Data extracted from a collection
#####

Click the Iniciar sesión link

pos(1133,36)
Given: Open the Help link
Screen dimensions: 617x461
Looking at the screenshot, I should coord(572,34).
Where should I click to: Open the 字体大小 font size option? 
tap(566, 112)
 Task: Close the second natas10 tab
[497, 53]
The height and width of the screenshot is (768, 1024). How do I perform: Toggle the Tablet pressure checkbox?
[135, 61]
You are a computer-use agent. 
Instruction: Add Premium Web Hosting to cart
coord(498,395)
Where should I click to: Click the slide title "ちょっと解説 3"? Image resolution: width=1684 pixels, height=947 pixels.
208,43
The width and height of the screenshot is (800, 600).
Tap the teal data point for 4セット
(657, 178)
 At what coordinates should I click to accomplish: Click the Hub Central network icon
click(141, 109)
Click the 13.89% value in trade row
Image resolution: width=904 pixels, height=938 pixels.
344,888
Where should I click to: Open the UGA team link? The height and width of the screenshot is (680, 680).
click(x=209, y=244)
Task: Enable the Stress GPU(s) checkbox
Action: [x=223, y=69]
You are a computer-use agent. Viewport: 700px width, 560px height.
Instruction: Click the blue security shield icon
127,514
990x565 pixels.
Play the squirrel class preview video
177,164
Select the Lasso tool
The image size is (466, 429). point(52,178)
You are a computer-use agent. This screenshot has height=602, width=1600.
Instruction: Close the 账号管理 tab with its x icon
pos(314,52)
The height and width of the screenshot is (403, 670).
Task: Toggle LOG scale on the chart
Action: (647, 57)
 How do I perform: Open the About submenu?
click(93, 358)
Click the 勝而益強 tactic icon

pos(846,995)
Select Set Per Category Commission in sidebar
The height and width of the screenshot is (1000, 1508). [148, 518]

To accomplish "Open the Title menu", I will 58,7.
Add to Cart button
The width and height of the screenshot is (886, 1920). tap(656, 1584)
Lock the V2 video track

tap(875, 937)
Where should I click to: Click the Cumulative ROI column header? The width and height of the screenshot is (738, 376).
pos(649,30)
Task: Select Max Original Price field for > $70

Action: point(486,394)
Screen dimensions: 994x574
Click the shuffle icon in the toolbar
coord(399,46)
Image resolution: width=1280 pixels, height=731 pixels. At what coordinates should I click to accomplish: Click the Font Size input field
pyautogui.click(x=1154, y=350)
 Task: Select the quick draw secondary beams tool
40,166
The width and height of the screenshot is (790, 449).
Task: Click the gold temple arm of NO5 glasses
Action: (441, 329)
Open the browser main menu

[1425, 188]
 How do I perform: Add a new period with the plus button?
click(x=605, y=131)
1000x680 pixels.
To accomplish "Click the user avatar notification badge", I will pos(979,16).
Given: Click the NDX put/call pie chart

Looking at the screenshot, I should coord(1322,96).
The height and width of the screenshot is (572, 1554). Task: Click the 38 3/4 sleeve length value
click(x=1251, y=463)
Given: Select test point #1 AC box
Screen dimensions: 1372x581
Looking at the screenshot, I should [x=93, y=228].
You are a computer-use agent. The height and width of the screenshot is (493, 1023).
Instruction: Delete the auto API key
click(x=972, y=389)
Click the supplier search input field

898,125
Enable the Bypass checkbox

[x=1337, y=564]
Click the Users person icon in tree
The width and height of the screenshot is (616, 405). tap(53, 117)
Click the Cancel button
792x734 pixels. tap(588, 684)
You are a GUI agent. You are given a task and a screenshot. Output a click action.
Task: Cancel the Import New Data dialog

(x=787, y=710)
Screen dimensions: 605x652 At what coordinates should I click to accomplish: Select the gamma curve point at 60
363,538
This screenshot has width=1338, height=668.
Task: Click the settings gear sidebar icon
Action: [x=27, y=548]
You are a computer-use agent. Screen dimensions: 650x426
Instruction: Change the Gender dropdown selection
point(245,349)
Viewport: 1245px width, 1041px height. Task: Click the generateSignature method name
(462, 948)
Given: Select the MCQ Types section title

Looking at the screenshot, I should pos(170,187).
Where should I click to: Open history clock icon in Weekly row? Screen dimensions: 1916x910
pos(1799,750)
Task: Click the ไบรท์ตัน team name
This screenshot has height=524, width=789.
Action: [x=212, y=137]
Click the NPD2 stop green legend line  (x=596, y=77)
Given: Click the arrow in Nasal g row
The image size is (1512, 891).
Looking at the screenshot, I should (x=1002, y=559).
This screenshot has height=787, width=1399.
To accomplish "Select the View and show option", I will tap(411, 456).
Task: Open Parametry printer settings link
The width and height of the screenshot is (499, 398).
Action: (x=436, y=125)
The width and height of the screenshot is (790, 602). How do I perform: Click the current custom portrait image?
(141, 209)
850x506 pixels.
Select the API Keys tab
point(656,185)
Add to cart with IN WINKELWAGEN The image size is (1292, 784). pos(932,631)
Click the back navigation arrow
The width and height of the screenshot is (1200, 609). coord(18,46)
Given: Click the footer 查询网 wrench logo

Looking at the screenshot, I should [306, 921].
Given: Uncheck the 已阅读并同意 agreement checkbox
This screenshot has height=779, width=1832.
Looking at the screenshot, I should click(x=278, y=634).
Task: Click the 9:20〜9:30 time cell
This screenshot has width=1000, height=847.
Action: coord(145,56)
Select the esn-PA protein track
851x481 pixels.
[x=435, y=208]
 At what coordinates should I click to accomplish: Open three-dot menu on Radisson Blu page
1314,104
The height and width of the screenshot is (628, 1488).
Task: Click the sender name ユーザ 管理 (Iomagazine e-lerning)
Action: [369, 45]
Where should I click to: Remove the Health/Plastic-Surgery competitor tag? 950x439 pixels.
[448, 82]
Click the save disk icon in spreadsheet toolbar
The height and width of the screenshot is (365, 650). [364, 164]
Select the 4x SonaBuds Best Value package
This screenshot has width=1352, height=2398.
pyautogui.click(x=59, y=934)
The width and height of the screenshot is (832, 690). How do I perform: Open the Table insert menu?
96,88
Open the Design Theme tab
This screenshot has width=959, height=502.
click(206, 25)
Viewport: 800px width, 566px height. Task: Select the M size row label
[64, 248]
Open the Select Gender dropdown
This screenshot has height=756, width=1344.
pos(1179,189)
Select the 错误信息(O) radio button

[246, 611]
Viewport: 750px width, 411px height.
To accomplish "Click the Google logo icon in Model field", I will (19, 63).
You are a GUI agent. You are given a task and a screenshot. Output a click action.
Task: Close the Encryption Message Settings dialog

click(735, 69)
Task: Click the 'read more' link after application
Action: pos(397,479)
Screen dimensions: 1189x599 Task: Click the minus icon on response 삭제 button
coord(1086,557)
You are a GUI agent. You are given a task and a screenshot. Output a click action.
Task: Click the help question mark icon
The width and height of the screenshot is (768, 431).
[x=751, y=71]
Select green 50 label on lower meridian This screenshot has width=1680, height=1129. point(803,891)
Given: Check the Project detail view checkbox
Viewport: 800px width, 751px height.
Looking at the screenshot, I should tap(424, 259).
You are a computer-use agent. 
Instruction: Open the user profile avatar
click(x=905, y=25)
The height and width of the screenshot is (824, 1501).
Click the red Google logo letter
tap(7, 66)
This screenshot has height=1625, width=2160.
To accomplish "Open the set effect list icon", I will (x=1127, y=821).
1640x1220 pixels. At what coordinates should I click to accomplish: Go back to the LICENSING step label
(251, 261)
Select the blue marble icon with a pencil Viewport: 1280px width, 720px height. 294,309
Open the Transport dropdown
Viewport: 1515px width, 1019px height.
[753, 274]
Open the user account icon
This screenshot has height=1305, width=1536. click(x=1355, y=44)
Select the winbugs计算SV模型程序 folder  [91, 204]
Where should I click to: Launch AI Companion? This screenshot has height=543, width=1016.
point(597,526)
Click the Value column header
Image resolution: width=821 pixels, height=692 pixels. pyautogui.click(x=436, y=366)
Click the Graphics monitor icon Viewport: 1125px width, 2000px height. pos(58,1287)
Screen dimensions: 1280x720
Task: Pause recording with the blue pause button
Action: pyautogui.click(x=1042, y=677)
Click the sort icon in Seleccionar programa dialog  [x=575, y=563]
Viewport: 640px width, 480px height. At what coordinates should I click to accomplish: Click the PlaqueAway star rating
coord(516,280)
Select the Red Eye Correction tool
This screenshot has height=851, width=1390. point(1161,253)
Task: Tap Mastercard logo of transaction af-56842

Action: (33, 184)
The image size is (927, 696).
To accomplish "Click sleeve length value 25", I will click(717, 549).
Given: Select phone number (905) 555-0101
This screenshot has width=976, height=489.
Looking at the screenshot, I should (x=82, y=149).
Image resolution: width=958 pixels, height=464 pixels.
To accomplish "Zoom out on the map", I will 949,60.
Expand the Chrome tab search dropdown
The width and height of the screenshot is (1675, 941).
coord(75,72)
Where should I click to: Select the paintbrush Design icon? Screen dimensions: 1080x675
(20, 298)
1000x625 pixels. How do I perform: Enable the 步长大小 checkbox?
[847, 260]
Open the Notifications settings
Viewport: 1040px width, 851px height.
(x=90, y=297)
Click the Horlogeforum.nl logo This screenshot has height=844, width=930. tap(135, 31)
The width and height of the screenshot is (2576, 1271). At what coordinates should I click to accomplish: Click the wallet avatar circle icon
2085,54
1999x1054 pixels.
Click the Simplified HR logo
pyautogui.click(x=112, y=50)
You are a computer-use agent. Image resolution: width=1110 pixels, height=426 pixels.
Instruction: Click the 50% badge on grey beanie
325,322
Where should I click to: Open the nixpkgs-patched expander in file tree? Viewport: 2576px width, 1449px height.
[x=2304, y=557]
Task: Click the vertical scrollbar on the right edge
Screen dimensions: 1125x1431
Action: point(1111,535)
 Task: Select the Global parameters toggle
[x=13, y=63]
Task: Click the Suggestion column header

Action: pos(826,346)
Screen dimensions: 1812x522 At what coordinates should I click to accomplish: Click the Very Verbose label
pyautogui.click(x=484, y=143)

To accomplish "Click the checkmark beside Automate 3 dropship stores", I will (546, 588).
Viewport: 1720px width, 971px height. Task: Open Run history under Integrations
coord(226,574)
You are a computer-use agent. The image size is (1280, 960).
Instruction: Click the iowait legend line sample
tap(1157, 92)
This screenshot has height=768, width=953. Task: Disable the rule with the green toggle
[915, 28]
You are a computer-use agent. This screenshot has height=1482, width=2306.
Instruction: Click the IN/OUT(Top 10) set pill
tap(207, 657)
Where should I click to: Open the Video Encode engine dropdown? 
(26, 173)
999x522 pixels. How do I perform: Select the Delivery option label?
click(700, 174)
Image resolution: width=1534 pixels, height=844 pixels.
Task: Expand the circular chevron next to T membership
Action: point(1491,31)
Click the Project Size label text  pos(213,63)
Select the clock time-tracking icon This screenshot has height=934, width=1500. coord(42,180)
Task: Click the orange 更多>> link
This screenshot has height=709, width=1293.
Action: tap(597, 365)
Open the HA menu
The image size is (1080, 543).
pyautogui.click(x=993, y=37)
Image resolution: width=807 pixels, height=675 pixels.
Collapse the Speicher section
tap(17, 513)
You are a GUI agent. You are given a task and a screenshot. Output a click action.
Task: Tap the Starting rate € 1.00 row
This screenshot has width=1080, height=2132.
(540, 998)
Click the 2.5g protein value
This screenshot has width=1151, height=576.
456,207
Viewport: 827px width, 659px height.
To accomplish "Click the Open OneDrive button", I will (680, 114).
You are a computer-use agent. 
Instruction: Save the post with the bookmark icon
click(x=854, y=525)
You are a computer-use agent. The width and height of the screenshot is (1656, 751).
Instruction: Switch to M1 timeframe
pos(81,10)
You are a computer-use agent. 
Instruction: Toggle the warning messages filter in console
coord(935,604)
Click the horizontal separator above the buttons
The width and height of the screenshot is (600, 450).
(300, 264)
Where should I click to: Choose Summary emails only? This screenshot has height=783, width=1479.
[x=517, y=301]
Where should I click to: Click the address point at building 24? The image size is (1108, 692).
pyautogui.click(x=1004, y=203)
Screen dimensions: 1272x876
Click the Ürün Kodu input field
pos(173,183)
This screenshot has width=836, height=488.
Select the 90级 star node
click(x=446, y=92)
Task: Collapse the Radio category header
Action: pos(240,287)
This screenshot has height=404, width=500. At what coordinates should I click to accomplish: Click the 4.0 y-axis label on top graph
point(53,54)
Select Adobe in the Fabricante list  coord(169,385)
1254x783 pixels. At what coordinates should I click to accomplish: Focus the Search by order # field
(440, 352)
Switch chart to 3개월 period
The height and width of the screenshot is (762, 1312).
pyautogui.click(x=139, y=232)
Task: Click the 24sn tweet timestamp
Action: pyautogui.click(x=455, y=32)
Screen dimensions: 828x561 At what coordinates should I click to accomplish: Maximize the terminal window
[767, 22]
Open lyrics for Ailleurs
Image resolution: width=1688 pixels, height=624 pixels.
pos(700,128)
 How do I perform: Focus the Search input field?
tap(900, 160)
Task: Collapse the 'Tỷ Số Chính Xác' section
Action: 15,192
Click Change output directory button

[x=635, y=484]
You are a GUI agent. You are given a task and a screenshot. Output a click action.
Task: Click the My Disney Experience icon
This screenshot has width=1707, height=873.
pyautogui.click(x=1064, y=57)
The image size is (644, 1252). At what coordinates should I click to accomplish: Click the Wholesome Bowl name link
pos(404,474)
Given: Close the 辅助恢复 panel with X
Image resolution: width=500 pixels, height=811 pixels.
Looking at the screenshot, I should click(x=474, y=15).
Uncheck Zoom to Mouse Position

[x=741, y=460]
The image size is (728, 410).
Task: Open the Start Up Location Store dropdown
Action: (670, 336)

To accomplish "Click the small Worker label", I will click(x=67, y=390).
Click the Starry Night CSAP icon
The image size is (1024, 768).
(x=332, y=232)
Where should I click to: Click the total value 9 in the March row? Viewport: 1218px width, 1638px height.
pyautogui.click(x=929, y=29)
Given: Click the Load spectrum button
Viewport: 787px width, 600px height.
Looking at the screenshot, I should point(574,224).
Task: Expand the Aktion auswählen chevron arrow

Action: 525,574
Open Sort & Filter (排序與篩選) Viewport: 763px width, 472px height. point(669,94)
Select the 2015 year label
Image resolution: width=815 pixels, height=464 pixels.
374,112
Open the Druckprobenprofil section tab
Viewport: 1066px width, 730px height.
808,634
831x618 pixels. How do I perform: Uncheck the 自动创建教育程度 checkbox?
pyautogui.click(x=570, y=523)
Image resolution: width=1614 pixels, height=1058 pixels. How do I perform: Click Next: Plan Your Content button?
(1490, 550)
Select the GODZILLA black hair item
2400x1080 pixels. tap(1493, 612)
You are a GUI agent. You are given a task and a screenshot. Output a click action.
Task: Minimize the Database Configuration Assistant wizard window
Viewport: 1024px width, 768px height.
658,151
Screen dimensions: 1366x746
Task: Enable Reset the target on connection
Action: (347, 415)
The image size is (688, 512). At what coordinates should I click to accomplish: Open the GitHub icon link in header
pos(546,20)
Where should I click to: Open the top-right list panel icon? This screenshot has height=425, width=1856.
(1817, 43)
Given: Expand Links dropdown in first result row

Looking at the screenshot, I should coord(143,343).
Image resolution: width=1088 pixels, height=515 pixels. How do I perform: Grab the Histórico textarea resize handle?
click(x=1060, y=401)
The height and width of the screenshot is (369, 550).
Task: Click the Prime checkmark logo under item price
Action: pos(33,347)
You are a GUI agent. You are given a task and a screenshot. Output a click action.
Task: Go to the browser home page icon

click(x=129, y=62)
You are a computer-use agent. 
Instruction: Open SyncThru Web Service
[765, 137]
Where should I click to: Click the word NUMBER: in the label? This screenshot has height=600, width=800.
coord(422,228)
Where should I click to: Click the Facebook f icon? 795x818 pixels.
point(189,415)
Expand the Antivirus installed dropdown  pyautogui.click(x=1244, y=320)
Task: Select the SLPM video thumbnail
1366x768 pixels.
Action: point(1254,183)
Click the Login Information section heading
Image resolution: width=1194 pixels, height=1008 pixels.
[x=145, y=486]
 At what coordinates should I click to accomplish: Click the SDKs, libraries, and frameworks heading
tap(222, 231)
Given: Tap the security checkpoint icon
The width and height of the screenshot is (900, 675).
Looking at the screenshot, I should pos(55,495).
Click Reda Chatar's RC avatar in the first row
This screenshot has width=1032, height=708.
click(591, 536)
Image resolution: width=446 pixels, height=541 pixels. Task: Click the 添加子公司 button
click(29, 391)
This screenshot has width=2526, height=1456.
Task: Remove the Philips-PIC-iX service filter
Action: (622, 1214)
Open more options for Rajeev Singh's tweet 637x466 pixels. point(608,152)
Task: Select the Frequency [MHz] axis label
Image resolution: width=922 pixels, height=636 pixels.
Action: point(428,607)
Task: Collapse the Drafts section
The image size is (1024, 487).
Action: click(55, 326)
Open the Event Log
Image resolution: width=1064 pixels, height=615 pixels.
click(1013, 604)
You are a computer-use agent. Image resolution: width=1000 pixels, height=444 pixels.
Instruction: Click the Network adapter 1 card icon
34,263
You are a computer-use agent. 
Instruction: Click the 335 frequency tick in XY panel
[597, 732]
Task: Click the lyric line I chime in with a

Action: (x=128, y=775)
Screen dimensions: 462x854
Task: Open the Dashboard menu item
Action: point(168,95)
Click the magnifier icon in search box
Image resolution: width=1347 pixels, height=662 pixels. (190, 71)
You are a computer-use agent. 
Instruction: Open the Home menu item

#####

> **What the task requires**:
Please filter the entries for the word "protein" and copy the lines that have it.

> **Exercise result**:
Select the esn-PA protein track
Click the 2.5g protein value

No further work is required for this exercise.